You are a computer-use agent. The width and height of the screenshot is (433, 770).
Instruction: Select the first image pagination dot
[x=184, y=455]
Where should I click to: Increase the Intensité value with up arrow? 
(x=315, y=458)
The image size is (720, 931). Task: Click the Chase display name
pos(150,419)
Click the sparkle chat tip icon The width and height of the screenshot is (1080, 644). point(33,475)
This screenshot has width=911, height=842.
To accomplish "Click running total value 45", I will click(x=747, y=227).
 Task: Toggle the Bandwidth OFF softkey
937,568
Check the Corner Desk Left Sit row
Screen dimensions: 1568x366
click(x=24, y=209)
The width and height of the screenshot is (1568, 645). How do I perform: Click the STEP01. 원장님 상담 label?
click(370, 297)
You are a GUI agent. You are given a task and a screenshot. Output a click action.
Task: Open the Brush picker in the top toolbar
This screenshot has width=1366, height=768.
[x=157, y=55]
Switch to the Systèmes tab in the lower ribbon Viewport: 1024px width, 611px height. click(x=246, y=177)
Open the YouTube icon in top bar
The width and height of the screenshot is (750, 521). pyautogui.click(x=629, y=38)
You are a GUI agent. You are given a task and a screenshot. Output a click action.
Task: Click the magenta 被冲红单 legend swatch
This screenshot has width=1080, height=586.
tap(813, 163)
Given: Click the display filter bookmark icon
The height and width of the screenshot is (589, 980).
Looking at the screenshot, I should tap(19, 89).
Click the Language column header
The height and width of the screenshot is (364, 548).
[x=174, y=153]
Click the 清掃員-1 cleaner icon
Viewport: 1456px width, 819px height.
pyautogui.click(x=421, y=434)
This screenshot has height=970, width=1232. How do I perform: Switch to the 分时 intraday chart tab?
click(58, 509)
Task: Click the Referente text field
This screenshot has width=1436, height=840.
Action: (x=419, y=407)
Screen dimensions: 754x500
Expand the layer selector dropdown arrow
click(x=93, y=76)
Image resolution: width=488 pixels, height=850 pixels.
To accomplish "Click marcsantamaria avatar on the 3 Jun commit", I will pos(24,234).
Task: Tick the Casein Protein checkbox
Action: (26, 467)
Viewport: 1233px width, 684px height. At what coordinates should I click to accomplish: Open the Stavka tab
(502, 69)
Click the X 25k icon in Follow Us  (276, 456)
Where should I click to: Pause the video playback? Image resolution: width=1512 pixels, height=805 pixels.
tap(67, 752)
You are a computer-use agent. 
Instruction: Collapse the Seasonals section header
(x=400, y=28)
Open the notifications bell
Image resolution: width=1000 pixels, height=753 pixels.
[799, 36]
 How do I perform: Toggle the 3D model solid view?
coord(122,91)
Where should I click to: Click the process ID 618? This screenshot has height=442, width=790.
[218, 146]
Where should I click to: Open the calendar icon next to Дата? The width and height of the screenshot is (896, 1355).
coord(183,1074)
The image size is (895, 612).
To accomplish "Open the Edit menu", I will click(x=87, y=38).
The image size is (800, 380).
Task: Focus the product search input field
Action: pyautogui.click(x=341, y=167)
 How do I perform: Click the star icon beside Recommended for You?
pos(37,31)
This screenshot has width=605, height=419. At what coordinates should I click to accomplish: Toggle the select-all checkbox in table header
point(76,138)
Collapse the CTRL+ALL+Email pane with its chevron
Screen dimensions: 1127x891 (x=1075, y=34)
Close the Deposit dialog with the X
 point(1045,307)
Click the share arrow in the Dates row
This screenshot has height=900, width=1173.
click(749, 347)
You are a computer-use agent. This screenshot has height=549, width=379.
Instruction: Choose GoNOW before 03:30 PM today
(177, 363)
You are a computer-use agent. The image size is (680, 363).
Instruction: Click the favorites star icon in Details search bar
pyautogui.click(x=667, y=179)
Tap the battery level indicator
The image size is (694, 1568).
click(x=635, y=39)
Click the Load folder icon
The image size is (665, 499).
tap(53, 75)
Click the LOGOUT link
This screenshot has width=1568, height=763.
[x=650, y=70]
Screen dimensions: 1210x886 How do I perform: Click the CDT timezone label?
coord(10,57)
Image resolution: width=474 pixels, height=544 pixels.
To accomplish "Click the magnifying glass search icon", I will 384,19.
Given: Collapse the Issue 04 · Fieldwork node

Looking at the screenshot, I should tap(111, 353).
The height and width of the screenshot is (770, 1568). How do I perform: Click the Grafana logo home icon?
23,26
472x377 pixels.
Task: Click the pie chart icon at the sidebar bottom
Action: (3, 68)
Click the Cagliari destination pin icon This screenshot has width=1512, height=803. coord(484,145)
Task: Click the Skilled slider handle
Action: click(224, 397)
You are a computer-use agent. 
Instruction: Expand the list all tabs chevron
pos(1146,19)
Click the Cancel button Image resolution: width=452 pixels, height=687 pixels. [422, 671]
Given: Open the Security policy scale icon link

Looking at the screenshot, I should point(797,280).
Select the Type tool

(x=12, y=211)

══════

Make an exact copy of every entry.

→ **Answer to this problem**
You are a computer-use agent. The width and height of the screenshot is (433, 770).
Instruction: Select the first image pagination dot
[x=184, y=455]
Where should I click to: Increase the Intensité value with up arrow? 
(x=315, y=458)
The image size is (720, 931). Task: Click the Chase display name
pos(150,419)
Click the sparkle chat tip icon The width and height of the screenshot is (1080, 644). point(33,475)
This screenshot has width=911, height=842.
To accomplish "Click running total value 45", I will click(x=747, y=227).
 Task: Toggle the Bandwidth OFF softkey
937,568
Check the Corner Desk Left Sit row
Screen dimensions: 1568x366
click(x=24, y=209)
The width and height of the screenshot is (1568, 645). How do I perform: Click the STEP01. 원장님 상담 label?
click(370, 297)
You are a GUI agent. You are given a task and a screenshot. Output a click action.
Task: Open the Brush picker in the top toolbar
This screenshot has width=1366, height=768.
[x=157, y=55]
Switch to the Systèmes tab in the lower ribbon Viewport: 1024px width, 611px height. click(x=246, y=177)
Open the YouTube icon in top bar
The width and height of the screenshot is (750, 521). pyautogui.click(x=629, y=38)
You are a GUI agent. You are given a task and a screenshot. Output a click action.
Task: Click the magenta 被冲红单 legend swatch
This screenshot has width=1080, height=586.
tap(813, 163)
Given: Click the display filter bookmark icon
The height and width of the screenshot is (589, 980).
Looking at the screenshot, I should tap(19, 89).
Click the Language column header
The height and width of the screenshot is (364, 548).
[x=174, y=153]
Click the 清掃員-1 cleaner icon
Viewport: 1456px width, 819px height.
pyautogui.click(x=421, y=434)
This screenshot has height=970, width=1232. How do I perform: Switch to the 分时 intraday chart tab?
click(58, 509)
Task: Click the Referente text field
This screenshot has width=1436, height=840.
Action: (x=419, y=407)
Screen dimensions: 754x500
Expand the layer selector dropdown arrow
click(x=93, y=76)
Image resolution: width=488 pixels, height=850 pixels.
To accomplish "Click marcsantamaria avatar on the 3 Jun commit", I will pos(24,234).
Task: Tick the Casein Protein checkbox
Action: (26, 467)
Viewport: 1233px width, 684px height. At what coordinates should I click to accomplish: Open the Stavka tab
(502, 69)
Click the X 25k icon in Follow Us  (276, 456)
Where should I click to: Pause the video playback? Image resolution: width=1512 pixels, height=805 pixels.
tap(67, 752)
You are a computer-use agent. 
Instruction: Collapse the Seasonals section header
(x=400, y=28)
Open the notifications bell
Image resolution: width=1000 pixels, height=753 pixels.
[799, 36]
 How do I perform: Toggle the 3D model solid view?
coord(122,91)
Where should I click to: Click the process ID 618? This screenshot has height=442, width=790.
[218, 146]
Where should I click to: Open the calendar icon next to Дата? The width and height of the screenshot is (896, 1355).
coord(183,1074)
The image size is (895, 612).
To accomplish "Open the Edit menu", I will click(x=87, y=38).
The image size is (800, 380).
Task: Focus the product search input field
Action: pyautogui.click(x=341, y=167)
 How do I perform: Click the star icon beside Recommended for You?
pos(37,31)
This screenshot has width=605, height=419. At what coordinates should I click to accomplish: Toggle the select-all checkbox in table header
point(76,138)
Collapse the CTRL+ALL+Email pane with its chevron
Screen dimensions: 1127x891 (x=1075, y=34)
Close the Deposit dialog with the X
 point(1045,307)
Click the share arrow in the Dates row
This screenshot has height=900, width=1173.
click(749, 347)
You are a computer-use agent. This screenshot has height=549, width=379.
Instruction: Choose GoNOW before 03:30 PM today
(177, 363)
You are a computer-use agent. The image size is (680, 363).
Instruction: Click the favorites star icon in Details search bar
pyautogui.click(x=667, y=179)
Tap the battery level indicator
The image size is (694, 1568).
click(x=635, y=39)
Click the Load folder icon
The image size is (665, 499).
tap(53, 75)
Click the LOGOUT link
This screenshot has width=1568, height=763.
[x=650, y=70]
Screen dimensions: 1210x886 How do I perform: Click the CDT timezone label?
coord(10,57)
Image resolution: width=474 pixels, height=544 pixels.
To accomplish "Click the magnifying glass search icon", I will 384,19.
Given: Collapse the Issue 04 · Fieldwork node

Looking at the screenshot, I should tap(111, 353).
The height and width of the screenshot is (770, 1568). How do I perform: Click the Grafana logo home icon?
23,26
472x377 pixels.
Task: Click the pie chart icon at the sidebar bottom
Action: (3, 68)
Click the Cagliari destination pin icon This screenshot has width=1512, height=803. coord(484,145)
Task: Click the Skilled slider handle
Action: click(224, 397)
You are a computer-use agent. 
Instruction: Expand the list all tabs chevron
pos(1146,19)
Click the Cancel button Image resolution: width=452 pixels, height=687 pixels. [422, 671]
Given: Open the Security policy scale icon link

Looking at the screenshot, I should point(797,280).
Select the Type tool

(x=12, y=211)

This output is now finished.